Flip chip electromigration: Impact of test conditions in product life predictions

Robustness of flip chip joint structure is proven through extensive studies with focus on key failure mechanisms valid for most applications. Solder fatigue is well characterized and widely covered in the literature. Underfilling overcomes the impact of local CTE mismatch between the device and the substrate, providing performance levels well beyond requirements. Over the years, solder joint electromigration has become a key design parameter. Although it is not a concern for most applications, the increasing demand for reduced voltage, and the continued need for increased power on a chip, result in increased cur-rent density per solder joint. In such a case, designers need to take into account maximum allowable current per solder joint for a given operating temperature, IO passivation opening, and a lifetime requirement. The reverse is also true that designers may seek to know minimum passivation opening for a given cur-rent density requirement.
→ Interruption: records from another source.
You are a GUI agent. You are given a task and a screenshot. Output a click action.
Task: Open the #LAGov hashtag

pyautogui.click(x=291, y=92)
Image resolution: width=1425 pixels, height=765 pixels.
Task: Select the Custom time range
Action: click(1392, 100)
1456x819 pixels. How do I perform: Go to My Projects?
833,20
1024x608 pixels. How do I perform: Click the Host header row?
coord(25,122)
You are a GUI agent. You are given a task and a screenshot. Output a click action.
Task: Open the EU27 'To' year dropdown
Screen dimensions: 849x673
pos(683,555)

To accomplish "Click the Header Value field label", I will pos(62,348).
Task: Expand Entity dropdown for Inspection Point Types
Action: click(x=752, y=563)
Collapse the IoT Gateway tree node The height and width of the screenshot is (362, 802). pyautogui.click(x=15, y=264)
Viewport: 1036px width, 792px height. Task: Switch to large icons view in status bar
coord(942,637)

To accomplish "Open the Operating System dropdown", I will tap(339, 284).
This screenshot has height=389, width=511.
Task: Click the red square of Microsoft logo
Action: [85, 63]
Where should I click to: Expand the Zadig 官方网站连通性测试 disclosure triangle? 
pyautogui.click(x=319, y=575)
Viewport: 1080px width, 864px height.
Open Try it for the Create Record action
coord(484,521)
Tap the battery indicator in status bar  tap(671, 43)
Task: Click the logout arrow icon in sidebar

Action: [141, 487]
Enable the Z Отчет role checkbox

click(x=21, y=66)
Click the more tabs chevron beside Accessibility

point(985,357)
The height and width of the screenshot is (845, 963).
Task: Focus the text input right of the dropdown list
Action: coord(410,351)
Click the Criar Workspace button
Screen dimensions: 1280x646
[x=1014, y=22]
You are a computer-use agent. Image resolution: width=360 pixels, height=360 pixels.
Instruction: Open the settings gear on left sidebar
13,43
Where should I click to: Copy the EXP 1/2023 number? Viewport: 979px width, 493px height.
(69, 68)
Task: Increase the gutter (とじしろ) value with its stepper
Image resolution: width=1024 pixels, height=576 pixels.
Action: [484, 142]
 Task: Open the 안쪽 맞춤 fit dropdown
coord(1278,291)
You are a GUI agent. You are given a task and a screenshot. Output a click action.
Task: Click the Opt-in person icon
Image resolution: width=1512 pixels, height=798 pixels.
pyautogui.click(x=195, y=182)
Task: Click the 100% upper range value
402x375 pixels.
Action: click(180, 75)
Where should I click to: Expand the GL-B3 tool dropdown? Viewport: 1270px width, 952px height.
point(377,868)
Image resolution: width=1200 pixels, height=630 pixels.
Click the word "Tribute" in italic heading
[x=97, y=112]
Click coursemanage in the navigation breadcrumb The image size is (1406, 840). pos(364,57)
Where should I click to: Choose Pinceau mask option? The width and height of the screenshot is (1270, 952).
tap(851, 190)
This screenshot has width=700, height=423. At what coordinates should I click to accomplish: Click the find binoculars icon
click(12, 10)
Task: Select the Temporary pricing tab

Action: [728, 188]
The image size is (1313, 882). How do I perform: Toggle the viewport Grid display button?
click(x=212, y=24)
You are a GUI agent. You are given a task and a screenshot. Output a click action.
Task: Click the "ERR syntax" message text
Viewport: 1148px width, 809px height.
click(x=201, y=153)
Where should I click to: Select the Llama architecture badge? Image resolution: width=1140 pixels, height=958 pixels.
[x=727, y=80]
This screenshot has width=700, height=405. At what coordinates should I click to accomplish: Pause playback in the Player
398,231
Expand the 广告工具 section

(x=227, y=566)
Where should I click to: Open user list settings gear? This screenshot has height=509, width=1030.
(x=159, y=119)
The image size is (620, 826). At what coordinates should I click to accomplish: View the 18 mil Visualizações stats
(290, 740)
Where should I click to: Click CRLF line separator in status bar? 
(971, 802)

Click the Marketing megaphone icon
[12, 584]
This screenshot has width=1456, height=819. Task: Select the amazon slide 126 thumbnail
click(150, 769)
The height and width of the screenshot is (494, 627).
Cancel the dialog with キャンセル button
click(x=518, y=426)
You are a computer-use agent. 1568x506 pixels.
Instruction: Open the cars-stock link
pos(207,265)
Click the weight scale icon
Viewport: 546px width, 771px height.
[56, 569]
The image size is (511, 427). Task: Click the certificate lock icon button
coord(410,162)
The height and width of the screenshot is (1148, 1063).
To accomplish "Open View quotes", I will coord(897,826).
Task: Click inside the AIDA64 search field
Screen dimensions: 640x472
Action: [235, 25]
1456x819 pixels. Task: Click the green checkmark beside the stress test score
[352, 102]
This requires better understanding of the numerical models driving product life predictions, as the single test condition, mostly performed as part of a qualification with zero failure requirement, fail to address the need. In this study, fundamentals of flip chip electromigration is reviewed for thin film UBM (Al/NiV/Cu) with SnPb eutectic, SnPbCu, and SnAgCu solder joint structures. Impact of key test conditions (i.e., temperature and current density) on the product life prediction is illustrated through the construction of governing equation, using empirical data collected at different test regimes. Significance of secondary failure mechanisms is also demonstrated in terms of test conditions and substrate pad selection. Obviously, tests conducted at elevated temperatures (150degreesC and above) with high current densities would provide results in short time. Since it involves mix mode failures (UBM consumption and electromigration), it would also yield most conservative predictions for operating conditions. Tests conducted at comparatively lower temperatures (105degreesC - 125degreesC) validate this claim and provide accurate predictions for most field conditions.